Six years ago this Friday, the U.S. Supreme Court decided, narrowly, to complicate life for online sellers.
In the landmark 2018 case South Dakota v. Wayfair, Inc. et al, the Court determined that an out-of-state seller could establish “nexus” through just economic activity. (Nexus is an economic presence that triggers the obligation to collect and remit tax or at least communicate with appropriate states.) Not to mention that eCommerce was set to skyrocket around the time of Wayfair, a lift-off later sent into hyperdrive by online shopping during the pandemic.
States were as eager in 2018 for more tax revenue as they have been since, and they soon set individual economic nexus triggers according to in-state sales, revenue or both ($250,000 per year in sales in a state, for example, or 200 or more separate transactions).
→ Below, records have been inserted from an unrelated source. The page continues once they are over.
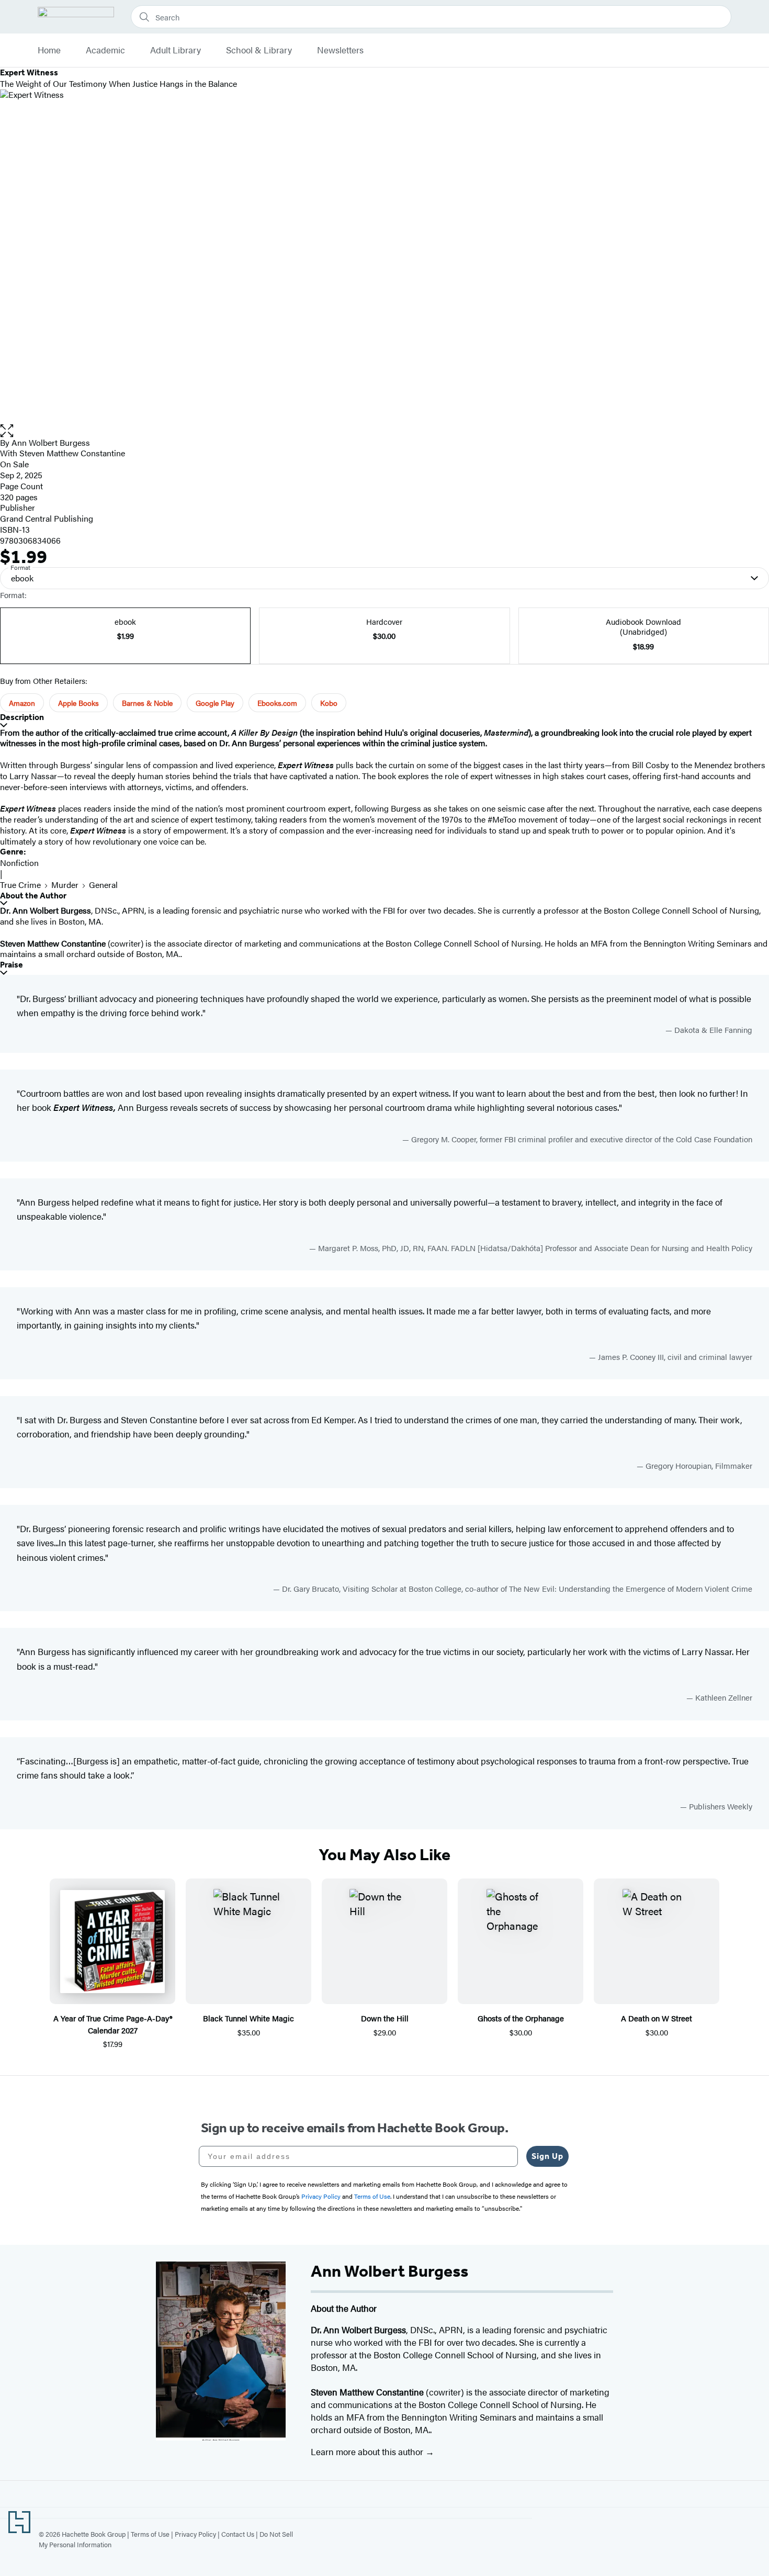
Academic (105, 50)
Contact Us (237, 2534)
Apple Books (78, 703)
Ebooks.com (277, 703)
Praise (11, 965)
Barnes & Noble (147, 703)
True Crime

Except not every state has used the same dollar figure or the same total of sales through the last six years. “Revenue” can also vary, meaning “gross revenue” in some states and “taxable receipts” or “retail receipts” in others.
Some states are also now easing nexus thresholds even as they try to levy sales taxes on new products and ramp up “sales taxes” in other forms.
But if states are so serious about sales tax, why don’t they just pick a number? What’s with all the thresholds? Why do sellers who’ve never set foot in a state have to collect and remit sales tax from customers there? Why isn’t there a national sales tax, anyway?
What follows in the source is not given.